[Exercise description] Resume the passage on resilient infrastructure in Asia and the Pacific below, writing on from its final sentence rather than from the rows.

[Excerpted text]
— Begin —
Governments in Asia and the Pacific should consider the direct and indirect benefits of resilient infrastructure, including losses avoided and economic and development benefits even when disaster doesn't strike.
Droughts, storms, heatwaves, floods, and other impacts are becoming increasingly complex and more difficult to manage. If left unchecked, they will erode development progress made in recent decades and create a future that is increasingly uncertain and deeply unequal.
In urban areas, exposure to climate and geophysical hazards, such as earthquakes and volcanic eruptions, are already widespread across Asia and the Pacific. Between 2004 and 2020, developing countries in Asia incurred losses of over $500 billion from disasters, affecting 2.1 billion people. The World Meteorological Organization reported in 2021 that the number of weather-related disasters has increased by a factor of five over a 50-year period (1970-2019), driven by climate change, more extreme weather, and improved reporting.
Potential losses due to earthquakes also rise as the concentration of economic activity increases in exposed areas.
Against the backdrop of increasing risk is a recognition that Asia and the Pacific needs to invest $26 trillion from 2016 to 2030, in infrastructure, or $1.7 trillion a year, to maintain its growth momentum, eradicate poverty, and respond to climate change. Of total climate-adjusted investment needs over 2016–2030, $14.7 trillion will be for power and $8.4 trillion for transport, according to an assessment by ADB.
Governments need to act now to invest in risk-informed infrastructure. Bearing in mind that infrastructure can have a long lifespan, investments in resilient infrastructure will be critical in shaping economic and environmental sustainability. There is growing evidence that low-carbon and resilient investments can deliver stronger economic returns than traditional spending alternatives. But how, where, and when these investments are made will be a determining factor in the region's resilience to disaster and climate risk.
— End —
[Data records]
— Begin —
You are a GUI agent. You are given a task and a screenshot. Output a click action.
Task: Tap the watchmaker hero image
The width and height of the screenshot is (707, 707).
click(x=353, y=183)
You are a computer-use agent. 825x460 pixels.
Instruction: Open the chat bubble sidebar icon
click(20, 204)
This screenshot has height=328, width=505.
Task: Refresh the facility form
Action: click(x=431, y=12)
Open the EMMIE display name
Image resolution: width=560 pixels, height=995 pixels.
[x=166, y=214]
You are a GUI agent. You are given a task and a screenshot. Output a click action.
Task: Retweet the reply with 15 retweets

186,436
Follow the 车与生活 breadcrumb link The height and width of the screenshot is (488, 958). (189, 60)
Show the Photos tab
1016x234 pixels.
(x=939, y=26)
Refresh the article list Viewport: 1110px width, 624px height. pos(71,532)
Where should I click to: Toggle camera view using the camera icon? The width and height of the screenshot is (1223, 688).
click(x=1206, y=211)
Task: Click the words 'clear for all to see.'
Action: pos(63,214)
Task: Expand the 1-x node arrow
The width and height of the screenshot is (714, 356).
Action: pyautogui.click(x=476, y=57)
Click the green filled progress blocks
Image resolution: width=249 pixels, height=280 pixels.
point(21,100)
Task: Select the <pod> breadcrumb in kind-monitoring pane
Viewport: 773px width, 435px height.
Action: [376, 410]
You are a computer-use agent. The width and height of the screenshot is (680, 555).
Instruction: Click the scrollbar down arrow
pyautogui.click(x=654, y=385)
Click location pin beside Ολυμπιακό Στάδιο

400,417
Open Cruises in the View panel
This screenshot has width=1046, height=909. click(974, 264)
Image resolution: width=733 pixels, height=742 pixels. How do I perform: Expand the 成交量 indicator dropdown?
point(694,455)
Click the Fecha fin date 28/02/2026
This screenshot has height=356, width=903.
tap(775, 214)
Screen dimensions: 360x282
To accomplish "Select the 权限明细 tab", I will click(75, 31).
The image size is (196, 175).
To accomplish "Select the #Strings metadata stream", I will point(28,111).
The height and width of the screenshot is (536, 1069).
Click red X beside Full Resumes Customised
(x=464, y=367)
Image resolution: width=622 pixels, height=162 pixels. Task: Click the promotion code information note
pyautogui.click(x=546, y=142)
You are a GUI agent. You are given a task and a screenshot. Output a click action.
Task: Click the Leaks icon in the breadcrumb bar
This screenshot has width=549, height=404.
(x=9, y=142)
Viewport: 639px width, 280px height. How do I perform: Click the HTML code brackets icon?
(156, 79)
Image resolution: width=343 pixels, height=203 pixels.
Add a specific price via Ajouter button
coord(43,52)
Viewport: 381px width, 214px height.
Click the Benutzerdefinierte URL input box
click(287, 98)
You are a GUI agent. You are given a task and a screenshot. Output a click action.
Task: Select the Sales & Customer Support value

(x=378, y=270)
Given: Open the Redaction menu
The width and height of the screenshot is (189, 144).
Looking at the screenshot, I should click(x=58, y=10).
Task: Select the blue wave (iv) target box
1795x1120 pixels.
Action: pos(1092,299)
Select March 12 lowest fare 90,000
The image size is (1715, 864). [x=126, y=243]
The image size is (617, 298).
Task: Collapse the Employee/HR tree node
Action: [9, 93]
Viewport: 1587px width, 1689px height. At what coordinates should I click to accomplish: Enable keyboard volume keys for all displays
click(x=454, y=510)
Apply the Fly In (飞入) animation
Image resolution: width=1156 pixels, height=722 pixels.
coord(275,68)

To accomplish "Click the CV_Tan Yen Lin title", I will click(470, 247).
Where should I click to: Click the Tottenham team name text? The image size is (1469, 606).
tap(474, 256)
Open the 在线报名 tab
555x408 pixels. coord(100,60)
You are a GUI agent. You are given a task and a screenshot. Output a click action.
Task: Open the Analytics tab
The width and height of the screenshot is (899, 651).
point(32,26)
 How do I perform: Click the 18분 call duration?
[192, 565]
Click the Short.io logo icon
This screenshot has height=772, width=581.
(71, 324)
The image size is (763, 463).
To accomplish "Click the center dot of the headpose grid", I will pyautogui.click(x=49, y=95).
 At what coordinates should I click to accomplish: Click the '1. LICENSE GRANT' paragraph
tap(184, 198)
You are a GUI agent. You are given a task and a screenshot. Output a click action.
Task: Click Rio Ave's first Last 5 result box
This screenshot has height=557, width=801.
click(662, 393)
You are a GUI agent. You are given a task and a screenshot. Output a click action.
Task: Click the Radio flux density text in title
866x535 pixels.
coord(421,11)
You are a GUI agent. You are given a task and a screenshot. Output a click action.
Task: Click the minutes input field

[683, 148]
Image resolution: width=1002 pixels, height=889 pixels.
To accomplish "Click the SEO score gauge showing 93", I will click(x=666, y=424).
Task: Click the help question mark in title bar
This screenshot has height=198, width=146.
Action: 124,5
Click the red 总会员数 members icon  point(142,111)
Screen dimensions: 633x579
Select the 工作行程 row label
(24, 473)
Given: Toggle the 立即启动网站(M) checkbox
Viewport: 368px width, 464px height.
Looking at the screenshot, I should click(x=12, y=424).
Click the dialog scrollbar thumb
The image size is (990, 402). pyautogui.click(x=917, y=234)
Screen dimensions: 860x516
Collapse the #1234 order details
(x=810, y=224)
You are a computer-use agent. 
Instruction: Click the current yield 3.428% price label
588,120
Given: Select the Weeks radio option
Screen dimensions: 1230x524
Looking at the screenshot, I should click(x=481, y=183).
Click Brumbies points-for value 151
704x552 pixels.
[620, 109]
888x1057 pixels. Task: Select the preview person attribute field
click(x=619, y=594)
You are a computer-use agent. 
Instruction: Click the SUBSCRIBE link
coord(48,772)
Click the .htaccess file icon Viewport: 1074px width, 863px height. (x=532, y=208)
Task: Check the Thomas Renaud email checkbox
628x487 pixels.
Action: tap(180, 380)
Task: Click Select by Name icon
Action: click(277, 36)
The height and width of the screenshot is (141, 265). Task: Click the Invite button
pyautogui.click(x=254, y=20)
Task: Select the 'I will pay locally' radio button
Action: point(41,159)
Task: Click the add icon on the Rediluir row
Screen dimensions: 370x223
— End —
[Result below]
Examining these three areas will help governments reduce disaster risk to infrastructure while reducing potential risk from infrastructure downstream, leading to more resilient services:
Understand and account for the benefits of resilience more fully. This means moving beyond a narrow consideration of disaster risk in planning and prioritization of infrastructure investments at the asset level to consider systems' or users' resilience. There is a need to assess the benefits of the investment not only in terms of the potential to reduce disaster losses, but also consider enhanced economic development, and wider co-benefits including in social development.
Improve risk information. There is a clear gap between the "global" case for resilient infrastructure and the realities at the local level. Insufficient data and a limited understanding of current and future risk can result in an under-investment in resilience, where higher capital or operational costs are perceived to exceed intangible, long-term, and uncertain benefits of infrastructure that is resilient to disasters. Enhanced decision making requires more spatially granular information on risk, accounting for future demographic, economic and climate scenarios, and expressed in relevant socio-economic terms.
Enhance coordination across decision makers. Recognizing the interconnected nature of infrastructure systems across spatial, sectoral, economic and societal areas can improve outcomes. Early coordination between sectors, owners and operators provides an opportunity to create a shared vision for resilience objectives and build a common understanding of relevant hazards and their impacts. Investment decisions taken at a cross-sectoral level can give a better consideration to system-wide costs and benefits, including those which cross spatial and sectoral boundaries.
There is a need to advance practical and risk-informed solutions to strengthen resilience across the infrastructure cycle from planning and designing, to financing, operation and maintenance, and scalability.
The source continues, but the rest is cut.